======== RECORD EXTRACTS ========

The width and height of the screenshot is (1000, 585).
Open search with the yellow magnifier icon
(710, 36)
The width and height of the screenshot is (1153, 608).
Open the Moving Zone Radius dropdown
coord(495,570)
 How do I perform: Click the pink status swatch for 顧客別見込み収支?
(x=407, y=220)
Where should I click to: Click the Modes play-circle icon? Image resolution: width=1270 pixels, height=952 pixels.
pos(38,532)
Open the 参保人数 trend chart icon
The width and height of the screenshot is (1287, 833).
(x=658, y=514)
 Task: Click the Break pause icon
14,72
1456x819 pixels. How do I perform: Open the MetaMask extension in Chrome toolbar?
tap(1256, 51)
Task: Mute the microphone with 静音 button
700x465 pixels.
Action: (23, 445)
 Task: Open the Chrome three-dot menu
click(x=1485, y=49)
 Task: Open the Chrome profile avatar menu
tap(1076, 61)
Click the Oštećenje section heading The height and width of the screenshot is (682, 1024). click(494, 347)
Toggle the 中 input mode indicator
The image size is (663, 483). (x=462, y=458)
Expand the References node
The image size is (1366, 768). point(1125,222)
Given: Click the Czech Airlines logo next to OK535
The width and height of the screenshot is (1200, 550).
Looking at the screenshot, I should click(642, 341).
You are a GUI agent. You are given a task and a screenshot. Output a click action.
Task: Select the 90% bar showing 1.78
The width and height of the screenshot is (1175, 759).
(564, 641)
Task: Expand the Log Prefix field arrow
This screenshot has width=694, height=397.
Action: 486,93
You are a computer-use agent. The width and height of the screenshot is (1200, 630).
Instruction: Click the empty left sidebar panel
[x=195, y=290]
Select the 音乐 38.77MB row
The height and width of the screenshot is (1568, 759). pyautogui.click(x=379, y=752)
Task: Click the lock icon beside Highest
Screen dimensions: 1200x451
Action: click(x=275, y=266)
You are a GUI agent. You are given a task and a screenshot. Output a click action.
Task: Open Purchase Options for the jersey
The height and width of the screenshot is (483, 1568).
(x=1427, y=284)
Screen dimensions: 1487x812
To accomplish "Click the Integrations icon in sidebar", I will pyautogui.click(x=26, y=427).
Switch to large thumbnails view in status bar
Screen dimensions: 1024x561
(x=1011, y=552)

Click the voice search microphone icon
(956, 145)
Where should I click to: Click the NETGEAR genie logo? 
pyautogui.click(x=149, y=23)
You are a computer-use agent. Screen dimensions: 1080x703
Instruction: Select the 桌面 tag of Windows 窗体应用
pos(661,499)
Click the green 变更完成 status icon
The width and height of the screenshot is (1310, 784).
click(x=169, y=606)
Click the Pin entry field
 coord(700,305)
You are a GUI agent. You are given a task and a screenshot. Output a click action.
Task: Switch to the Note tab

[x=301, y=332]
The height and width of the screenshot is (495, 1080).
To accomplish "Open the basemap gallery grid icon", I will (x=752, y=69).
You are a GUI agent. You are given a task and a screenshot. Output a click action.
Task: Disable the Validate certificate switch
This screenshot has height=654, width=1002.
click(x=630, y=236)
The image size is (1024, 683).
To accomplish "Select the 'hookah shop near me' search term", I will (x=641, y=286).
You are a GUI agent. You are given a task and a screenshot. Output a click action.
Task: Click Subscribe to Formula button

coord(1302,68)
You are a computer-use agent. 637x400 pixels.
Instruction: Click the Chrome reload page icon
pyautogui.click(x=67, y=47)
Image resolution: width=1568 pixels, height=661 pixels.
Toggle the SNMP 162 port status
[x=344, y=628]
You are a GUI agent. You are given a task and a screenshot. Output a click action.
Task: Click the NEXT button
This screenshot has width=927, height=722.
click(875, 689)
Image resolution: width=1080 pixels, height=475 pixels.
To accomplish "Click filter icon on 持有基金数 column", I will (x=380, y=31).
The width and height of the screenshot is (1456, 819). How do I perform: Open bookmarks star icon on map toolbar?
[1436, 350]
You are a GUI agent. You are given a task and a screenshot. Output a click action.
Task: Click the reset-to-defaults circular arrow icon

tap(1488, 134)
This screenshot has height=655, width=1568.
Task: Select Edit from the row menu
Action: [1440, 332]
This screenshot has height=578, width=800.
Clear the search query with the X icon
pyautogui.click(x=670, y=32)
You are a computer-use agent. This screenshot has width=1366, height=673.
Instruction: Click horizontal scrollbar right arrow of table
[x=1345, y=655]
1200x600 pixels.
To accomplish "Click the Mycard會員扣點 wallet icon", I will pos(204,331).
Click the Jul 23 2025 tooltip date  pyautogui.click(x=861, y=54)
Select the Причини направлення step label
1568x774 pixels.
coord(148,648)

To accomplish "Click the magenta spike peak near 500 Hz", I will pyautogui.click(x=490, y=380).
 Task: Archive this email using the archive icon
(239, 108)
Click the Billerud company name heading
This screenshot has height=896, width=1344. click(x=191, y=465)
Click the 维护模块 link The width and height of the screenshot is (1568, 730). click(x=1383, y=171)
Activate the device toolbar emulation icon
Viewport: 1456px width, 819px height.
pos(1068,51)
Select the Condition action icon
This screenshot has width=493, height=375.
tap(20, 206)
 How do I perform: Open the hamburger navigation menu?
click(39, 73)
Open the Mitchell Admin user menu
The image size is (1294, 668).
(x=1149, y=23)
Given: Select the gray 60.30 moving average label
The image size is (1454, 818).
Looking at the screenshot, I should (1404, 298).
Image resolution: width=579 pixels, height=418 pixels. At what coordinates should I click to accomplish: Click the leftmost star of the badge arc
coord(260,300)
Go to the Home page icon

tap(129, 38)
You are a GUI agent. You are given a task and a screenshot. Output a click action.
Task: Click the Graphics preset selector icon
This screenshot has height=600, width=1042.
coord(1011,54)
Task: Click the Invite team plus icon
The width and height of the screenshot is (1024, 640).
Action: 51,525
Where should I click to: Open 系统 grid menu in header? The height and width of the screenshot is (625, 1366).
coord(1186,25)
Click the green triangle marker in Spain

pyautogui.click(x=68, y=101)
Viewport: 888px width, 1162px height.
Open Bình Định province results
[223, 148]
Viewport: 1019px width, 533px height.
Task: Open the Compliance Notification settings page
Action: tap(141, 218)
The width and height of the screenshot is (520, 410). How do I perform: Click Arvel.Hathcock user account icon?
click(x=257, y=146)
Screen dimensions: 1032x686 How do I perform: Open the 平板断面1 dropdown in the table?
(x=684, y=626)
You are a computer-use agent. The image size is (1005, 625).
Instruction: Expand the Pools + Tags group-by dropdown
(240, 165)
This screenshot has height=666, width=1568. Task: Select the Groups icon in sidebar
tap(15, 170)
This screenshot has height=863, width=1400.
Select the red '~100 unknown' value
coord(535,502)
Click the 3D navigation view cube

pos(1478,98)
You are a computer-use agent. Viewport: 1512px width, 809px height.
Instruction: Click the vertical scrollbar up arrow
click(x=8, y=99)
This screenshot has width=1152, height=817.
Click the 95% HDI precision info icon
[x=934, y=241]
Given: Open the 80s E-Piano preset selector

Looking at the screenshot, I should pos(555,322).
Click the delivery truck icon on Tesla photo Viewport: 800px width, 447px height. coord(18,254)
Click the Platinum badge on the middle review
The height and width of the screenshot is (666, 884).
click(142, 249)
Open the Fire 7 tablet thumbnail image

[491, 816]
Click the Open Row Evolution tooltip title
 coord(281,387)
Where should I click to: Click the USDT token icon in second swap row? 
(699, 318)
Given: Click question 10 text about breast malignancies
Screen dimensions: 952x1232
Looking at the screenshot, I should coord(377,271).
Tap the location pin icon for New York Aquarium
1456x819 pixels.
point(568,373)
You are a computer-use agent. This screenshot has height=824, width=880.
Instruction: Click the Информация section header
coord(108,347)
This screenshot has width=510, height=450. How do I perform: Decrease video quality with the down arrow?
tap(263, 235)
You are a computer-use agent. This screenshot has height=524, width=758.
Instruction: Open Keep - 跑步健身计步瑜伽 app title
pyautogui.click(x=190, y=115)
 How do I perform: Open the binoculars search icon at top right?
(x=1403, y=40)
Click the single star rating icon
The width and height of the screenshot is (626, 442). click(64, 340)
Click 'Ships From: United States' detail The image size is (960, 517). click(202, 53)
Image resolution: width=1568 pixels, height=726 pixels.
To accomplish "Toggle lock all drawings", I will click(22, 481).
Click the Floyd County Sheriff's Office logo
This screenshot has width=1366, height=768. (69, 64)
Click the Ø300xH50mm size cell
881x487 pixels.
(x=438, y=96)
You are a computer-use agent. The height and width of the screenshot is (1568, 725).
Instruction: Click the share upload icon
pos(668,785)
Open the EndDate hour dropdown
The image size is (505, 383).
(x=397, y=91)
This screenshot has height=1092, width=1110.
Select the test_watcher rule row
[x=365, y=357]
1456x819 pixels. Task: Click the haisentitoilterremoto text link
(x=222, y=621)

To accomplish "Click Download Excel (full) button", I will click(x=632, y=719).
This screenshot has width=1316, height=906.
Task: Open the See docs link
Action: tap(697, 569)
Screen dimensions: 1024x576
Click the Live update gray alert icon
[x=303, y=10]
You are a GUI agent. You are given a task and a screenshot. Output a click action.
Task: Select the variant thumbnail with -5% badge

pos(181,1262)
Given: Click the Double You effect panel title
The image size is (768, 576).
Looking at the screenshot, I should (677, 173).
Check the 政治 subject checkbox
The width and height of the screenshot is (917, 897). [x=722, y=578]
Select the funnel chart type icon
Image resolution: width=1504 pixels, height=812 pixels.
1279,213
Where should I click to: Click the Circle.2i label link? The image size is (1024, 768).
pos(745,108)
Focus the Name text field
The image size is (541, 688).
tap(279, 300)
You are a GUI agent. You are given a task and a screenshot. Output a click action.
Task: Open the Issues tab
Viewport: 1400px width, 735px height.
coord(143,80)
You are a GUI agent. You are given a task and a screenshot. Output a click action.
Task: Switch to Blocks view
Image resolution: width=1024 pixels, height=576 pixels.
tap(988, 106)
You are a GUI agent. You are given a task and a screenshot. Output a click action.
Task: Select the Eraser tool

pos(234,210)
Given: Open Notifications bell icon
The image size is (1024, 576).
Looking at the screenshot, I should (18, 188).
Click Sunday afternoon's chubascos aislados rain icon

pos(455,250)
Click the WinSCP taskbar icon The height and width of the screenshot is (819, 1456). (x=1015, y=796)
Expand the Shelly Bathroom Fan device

========

* **TASK BRIEF**:
Copy the lines above verbatim, starting at the line that contains "Given: Open the 80s E-Piano preset selector" and ending at the line that contains "click(142, 249)", with both of those lines included.

* **ANSWER IN FULL**:
Given: Open the 80s E-Piano preset selector

Looking at the screenshot, I should pos(555,322).
Click the delivery truck icon on Tesla photo Viewport: 800px width, 447px height. coord(18,254)
Click the Platinum badge on the middle review
The height and width of the screenshot is (666, 884).
click(142, 249)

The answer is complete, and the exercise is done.